While another key primary action was still tied to Universal Analytics as the data source, which was retired back in July of 2023.
In other words, the algorithm is optimizing toward bad data. And without a strong negative keyword list, the budget is being spent on irrelevant searches instead of high-intent traffic.
The client is wondering why the leads aren’t coming in.
This isn’t unusual. Most campaigns that look healthy on the surface are missing the foundational elements that drive high-performance ad campaigns.
Why Campaign Structure Matters More Than You Think
Ad platforms don’t just look at your ads. They look at how your entire campaign is set up.
When the structure is clean, machine learning can optimize more effectively. It knows what your goal is, which signals to track, and how to allocate budget toward what’s working.
But when the structure is messy, everything gets slower and more expensive.
This is especially true in Google Ads, where structure directly influences how bidding, targeting, and automation perform.
Sourced from WordStream
Poorly structured Google Ads campaigns often lead to:
- Blurred data between objectives, audiences, and keyword types
- Higher costs from inefficient bidding and irrelevant traffic
- Slower testing cycles and unclear insights
Most advertisers focus on the visible aspects, such as creative, copy, and landing pages, without realizing that structure is the engine behind it all.
Fix the structure, and everything else starts working better.
6 Building Blocks of Better-Performing Ad Campaigns
If your campaigns are underperforming, chances are the structure is getting in the way.

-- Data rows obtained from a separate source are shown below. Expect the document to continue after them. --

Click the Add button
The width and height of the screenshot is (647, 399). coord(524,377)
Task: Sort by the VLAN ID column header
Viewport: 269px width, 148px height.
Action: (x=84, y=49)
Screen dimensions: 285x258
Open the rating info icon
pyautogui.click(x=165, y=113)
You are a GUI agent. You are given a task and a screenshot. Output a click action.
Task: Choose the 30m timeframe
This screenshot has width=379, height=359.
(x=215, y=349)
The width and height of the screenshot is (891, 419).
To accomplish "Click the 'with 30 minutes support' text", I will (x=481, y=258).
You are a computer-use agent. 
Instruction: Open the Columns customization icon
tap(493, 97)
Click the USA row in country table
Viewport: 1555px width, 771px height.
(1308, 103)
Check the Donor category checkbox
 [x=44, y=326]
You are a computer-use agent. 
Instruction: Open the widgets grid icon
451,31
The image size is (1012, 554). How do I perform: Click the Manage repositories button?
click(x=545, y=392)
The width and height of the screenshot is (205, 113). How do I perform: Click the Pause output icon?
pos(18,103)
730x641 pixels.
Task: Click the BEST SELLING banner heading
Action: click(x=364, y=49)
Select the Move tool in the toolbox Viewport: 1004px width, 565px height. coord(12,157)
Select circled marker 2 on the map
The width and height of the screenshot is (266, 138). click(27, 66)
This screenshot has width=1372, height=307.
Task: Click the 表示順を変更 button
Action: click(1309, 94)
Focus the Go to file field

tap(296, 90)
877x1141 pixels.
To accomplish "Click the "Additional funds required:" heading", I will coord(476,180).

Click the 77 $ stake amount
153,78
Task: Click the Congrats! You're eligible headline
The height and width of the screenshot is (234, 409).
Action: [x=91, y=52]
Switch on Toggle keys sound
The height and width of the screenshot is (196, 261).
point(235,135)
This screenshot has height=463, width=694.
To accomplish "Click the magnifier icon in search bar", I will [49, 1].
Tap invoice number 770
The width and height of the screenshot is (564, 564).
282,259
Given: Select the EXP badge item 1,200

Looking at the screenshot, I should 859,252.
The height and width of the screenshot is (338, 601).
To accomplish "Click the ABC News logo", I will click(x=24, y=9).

The fixes below aren’t hacks or gimmicks. They’re foundational moves that consistently lead to better results across accounts.
1. Define a Clear Campaign Objective
Each campaign should have a single, clear goal.
Is that goal lead generation?
More sales?
Building brand awareness?
Pick one.
Mixing multiple goals in a single campaign can confuse the platform and muddy your performance data. Google Ads relies on clear objectives to optimize effectively. If you’re chasing leads and revenue in the same campaign, it doesn’t know which signals to prioritize.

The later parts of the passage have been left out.